Wei Sizhou, Chen Zhiyuan, Arumugasamy Senthil Kumar, Chew Irene Mei Leng
School of Computer Science, University of Nottingham, Nottingham, NG8 1BB, United Kingdom.
School of Computer Science, University of Nottingham Malaysia, Semenyih, 43500, Malaysia.
Environ Sci Ecotechnol. 2022 Apr 20;11:100172. doi: 10.1016/j.ese.2022.100172. eCollection 2022 Jul.

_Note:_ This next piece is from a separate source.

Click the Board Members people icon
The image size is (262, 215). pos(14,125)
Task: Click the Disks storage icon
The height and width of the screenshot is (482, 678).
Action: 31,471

Machine learning has been increasingly used in biochemistry. However, in organic chemistry and other experiment-based fields, data collected from real experiments are inadequate and the current coronavirus disease (COVID-19) pandemic has made the situation even worse. Such limited data resources may result in the low performance of modeling and affect the proper development of a control strategy. This paper proposes a feasible machine learning solution to the problem of small sample size in the bio-polymerization process. To avoid overfitting, the variational auto-encoder and generative adversarial network algorithms are used for data augmentation. The random forest and artificial neural network algorithms are implemented in the modeling process. The results prove that data augmentation techniques effectively improve the performance of the regression model. Several machine learning models were compared and the experimental results show that the random forest model with data augmentation by the generative adversarial network technique achieved the best performance in predicting the molecular weight on the training set (with an R of 0.94) and on the test set (with an R of 0.74), and the coefficient of determination of this model was 0.74.
机器学习在生物化学中的应用越来越广泛。然而,在有机化学和其他基于实验的领域,从实际实验中收集的数据并不充足,而当前的冠状病毒病(COVID-19)大流行使这种情况更加恶化。如此有限的数据资源可能导致建模性能低下,并影响控制策略的合理发展。本文针对生物聚合过程中样本量小的问题提出了一种可行的机器学习解决方案。为避免过拟合,采用变分自编码器和生成对抗网络算法进行数据增强。在建模过程中实现了随机森林和人工神经网络算法。结果证明,数据增强技术有效地提高了回归模型的性能。比较了几种机器学习模型,实验结果表明,采用生成对抗网络技术进行数据增强的随机森林模型在训练集(R为0.94)和测试集(R为0.74)上预测分子量时表现最佳,该模型的决定系数为0.74。